[Data extracted from a collection]
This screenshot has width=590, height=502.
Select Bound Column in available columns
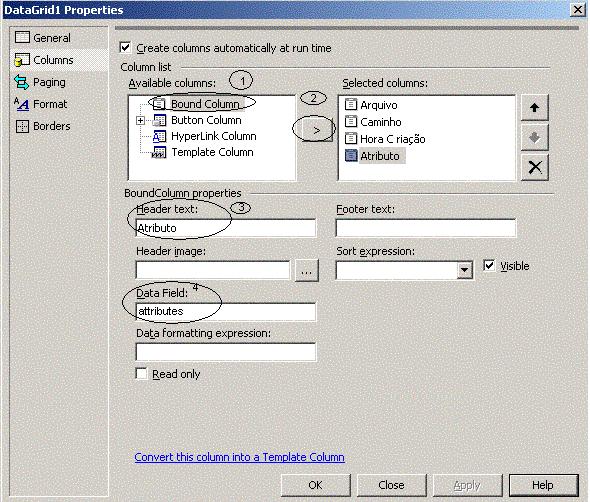point(205,104)
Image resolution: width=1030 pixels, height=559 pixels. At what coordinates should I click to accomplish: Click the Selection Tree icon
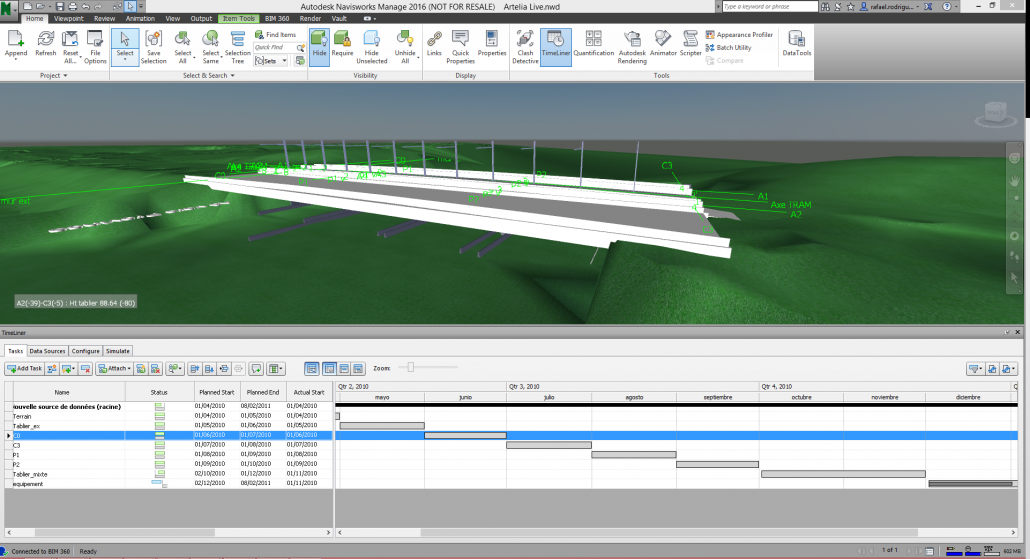(x=237, y=46)
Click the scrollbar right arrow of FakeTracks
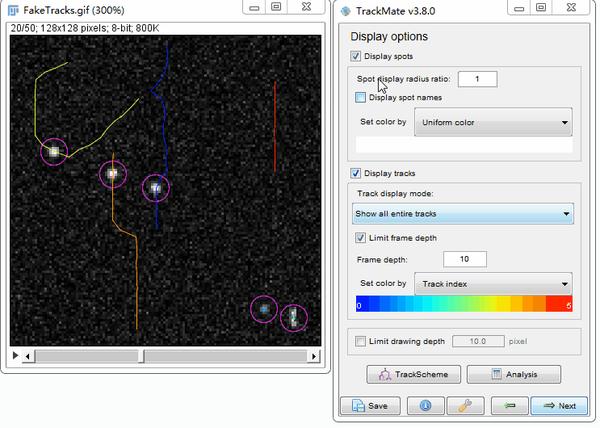Viewport: 600px width, 428px height. (x=314, y=356)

Task objective → Starting with the line that contains "Image resolution: width=1030", print every line through the end of the data exactly as written; omit all pictures and add nothing else.

Result →
Image resolution: width=1030 pixels, height=559 pixels. At what coordinates should I click to accomplish: Click the Selection Tree icon
(x=237, y=46)
Click the scrollbar right arrow of FakeTracks
Viewport: 600px width, 428px height. (x=314, y=356)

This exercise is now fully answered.